I’m a few months late to this poll—which was conducted from December 12 through 16 of last year—but better late than never. There are a few reasons that this particular poll is worth discussing.
First, it was conducted by Marist College, which has an A grade from FiveThirtyEight (indicating low bias).
Second, it asked about abortion in specific scenarios, rather than asking if abortion should be “legal in most circumstances” or “illegal in most circumstances.” My problem with the “most circumstances” language commonly used in other polls is that it invites an availability heuristic problem. The availability heuristic leads people to assume that events which receive significant media/public attention—and therefore come to mind readily—must be common. The classic example is plane crashes, which are quite rare, but are always the top story when they do happen; this causes people to fear flying more than driving, when the latter is actually more dangerous, just less newsworthy.
In the abortion debate, abortion in “hard cases” like rape and incest—and, on the other end, elective partial-birth abortions—are talked about in wild disproportion to how often they actually occur. If there’s such a thing as a typical abortion, it is a first-trimester abortion done for purely socioeconomic reasons. What does the average survey-taker imagine “most circumstances” to be?
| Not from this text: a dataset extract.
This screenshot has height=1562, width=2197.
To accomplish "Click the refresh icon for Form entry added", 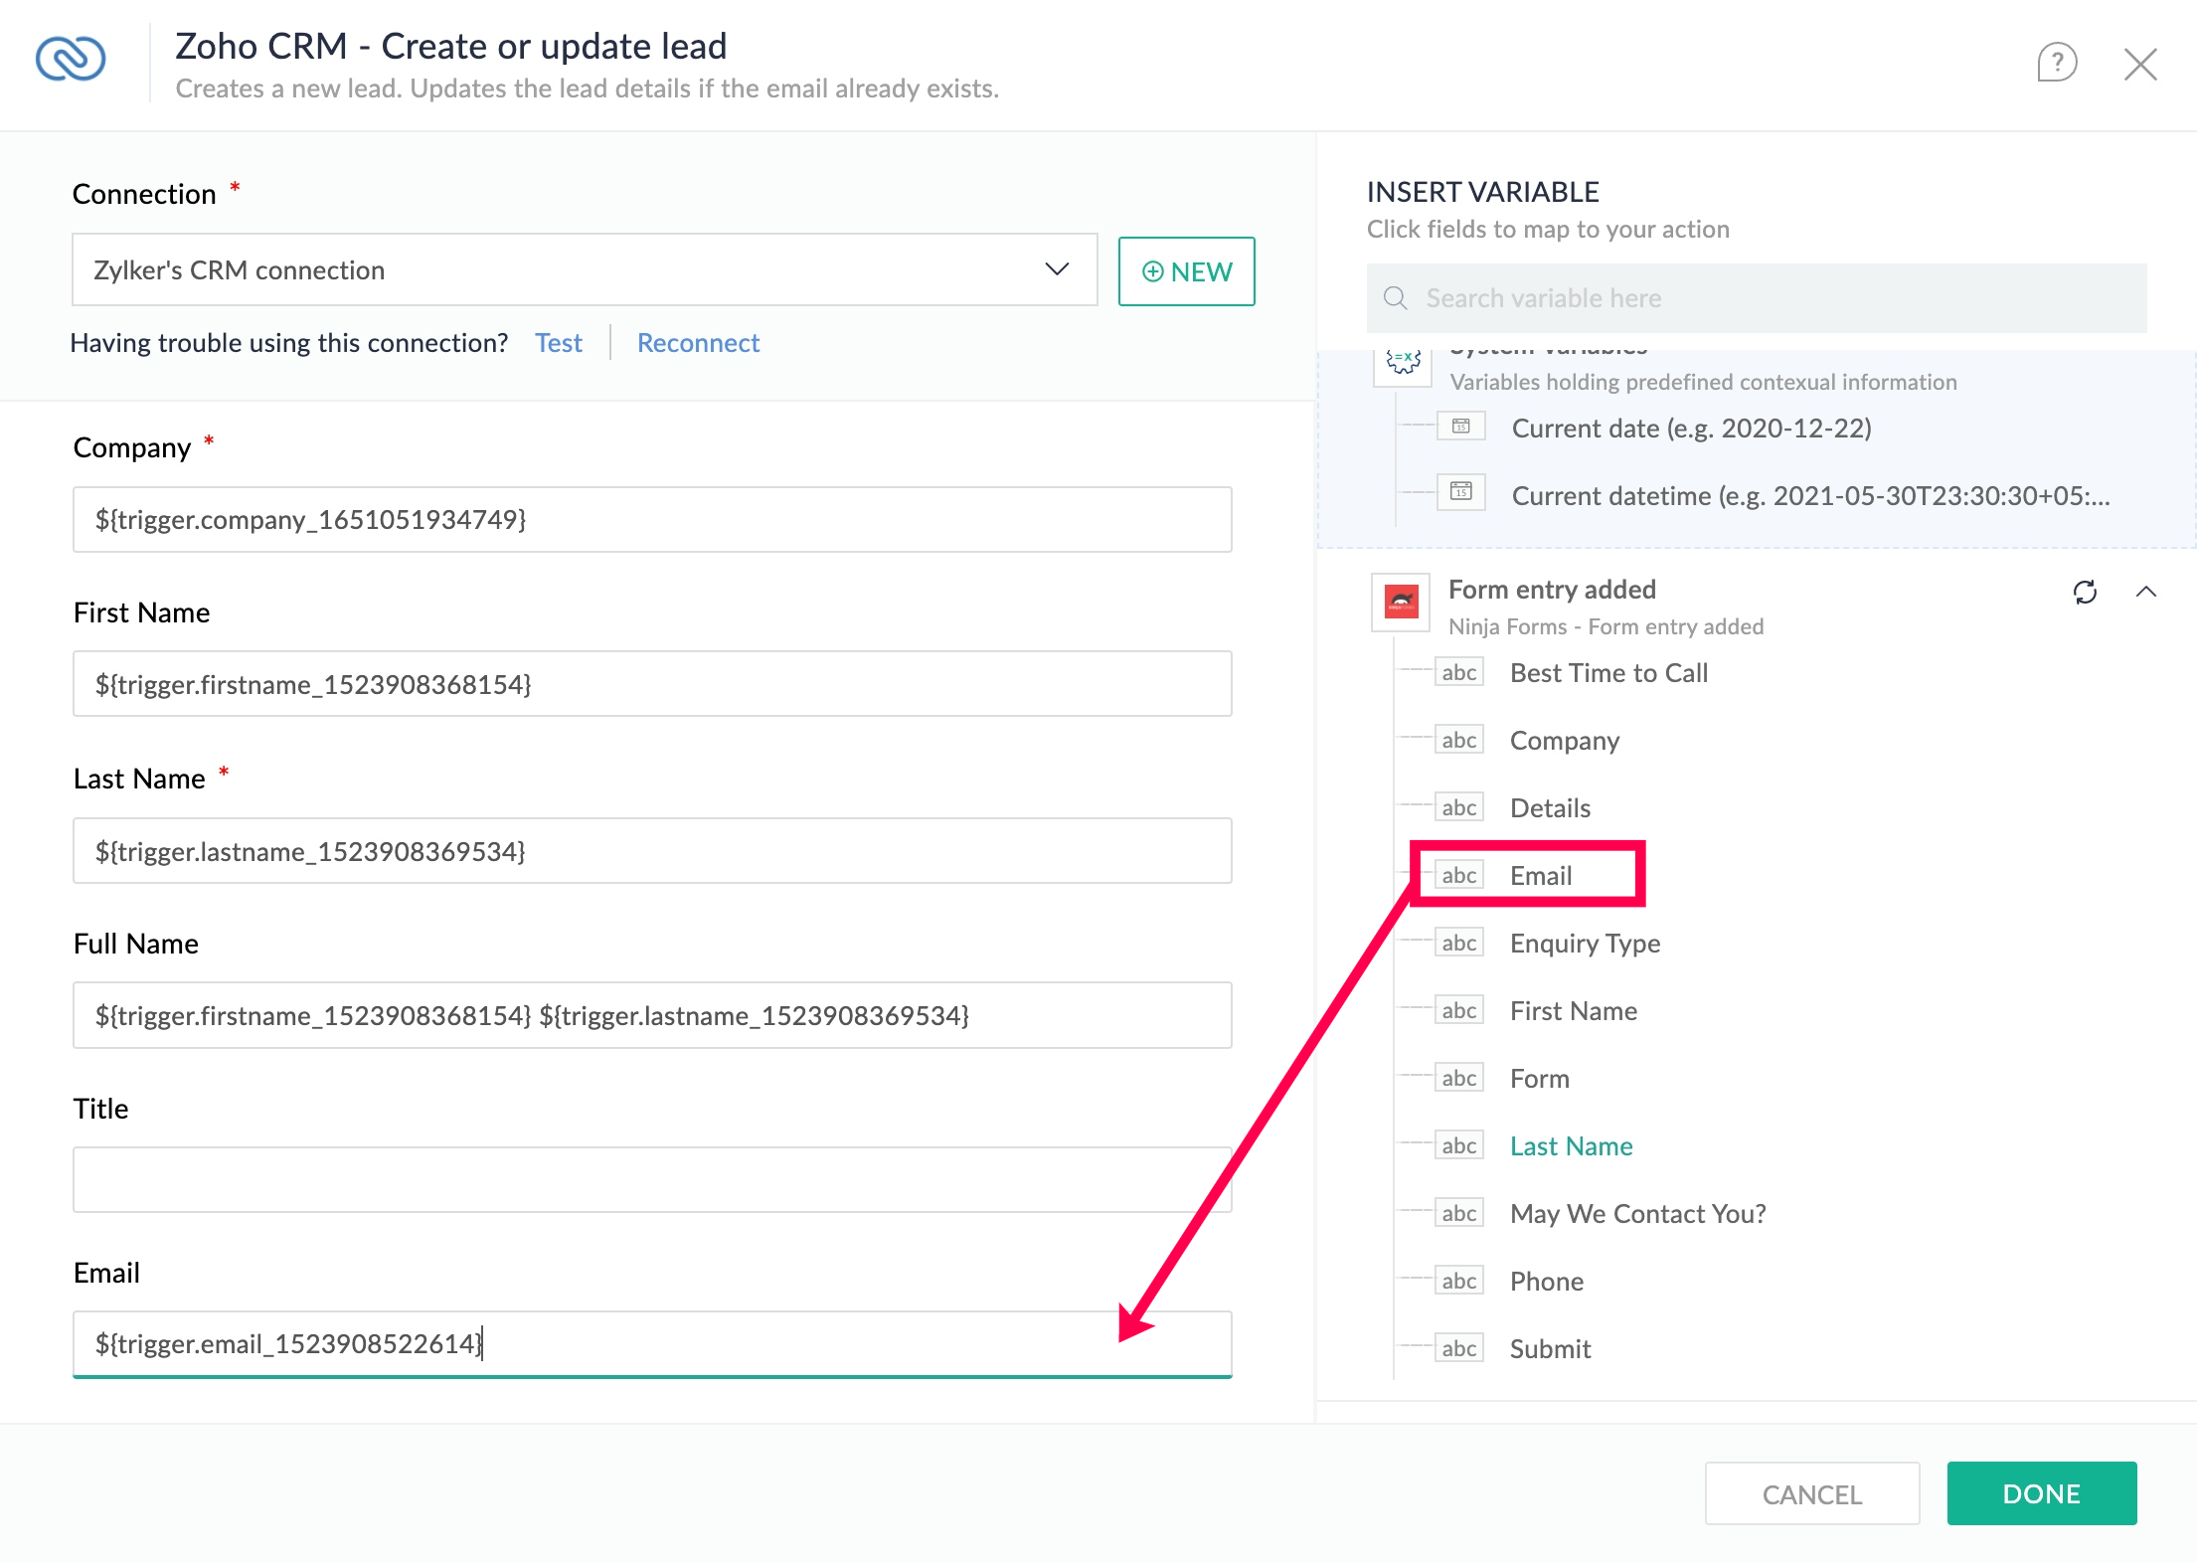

Who knows. Asking about abortions in each trimester and isolating the “hard cases” is more illuminating.
Third and finally, Marist identified which of its survey-takers were religious (“practicing”) and not religious (“non-practicing”) and kindly broke down the data for each.
So what did they find?
When merely asked if they were “pro-life” or “pro-choice,” the results were stark. Among practicing adults, it was 58% pro-life and 37% pro-choice. But among non-practicing adults it was 28% pro-life and 66% pro-choice. In other words, a non-religious American is a whopping thirty percentage points less likely than a believer to identify themselves as pro-life.
But the more detailed questions showed that, in fact, support for abortion among the non-religious is not nearly that high (click to enlarge):
Only 21% of non-practicing Americans take the abortion-on-demand position held by Planned Parenthood, NARAL, and the like. 15% oppose third-trimester abortions, and 25% oppose both third- and second-trimester abortions. Banning abortions after the first trimester would require the reversal of Roe v. Wade. A ban on second-trimester abortions is murkier, but would arguably require the reversal of Roe‘s companion case, Doe v. Bolton.
26% of non-practicing Americans believe abortion should be limited to cases of rape, incest, or to save the life of the mother, and 13% oppose abortion with no exception for rape and incest. In short, 39% of non-practicing Americans oppose the vast majority of abortions, and another 25% stand in stark opposition to the pro-choice establishment by advocating a ban after the first trimester. And yet only 28% will say that they are pro-life!
Moving to the next row of data, it’s clear that people are calling themselves “pro-choice” for reasons other than actual support for abortion. Adding together those who want a ban after the first trimester and those who want abortion in “hard cases” only, a majority (54%) of self-described pro-choicers want abortion to be more restricted than it is now!
This is why we do what we do. Non-religious Americans come to pro-life conclusions, but don’t adopt the pro-life label because they assume the pro-life movement is just a religious thing, or because they fear social ostracism from secular pro-choicers. They think they’re alone, because—availability heuristic again—pro-life atheism isn’t talked about in their networks of friends. If this sounds like you, Secular Pro-Life is ready to accept you with open arms!
There’s quite a bit more to explore in the poll, including breakdowns by sex and race. (Spoiler alert: you’re more likely to support abortion on demand if you’re male and white. Duh.) But since the religion angle is kind of our thing, we’ll end here.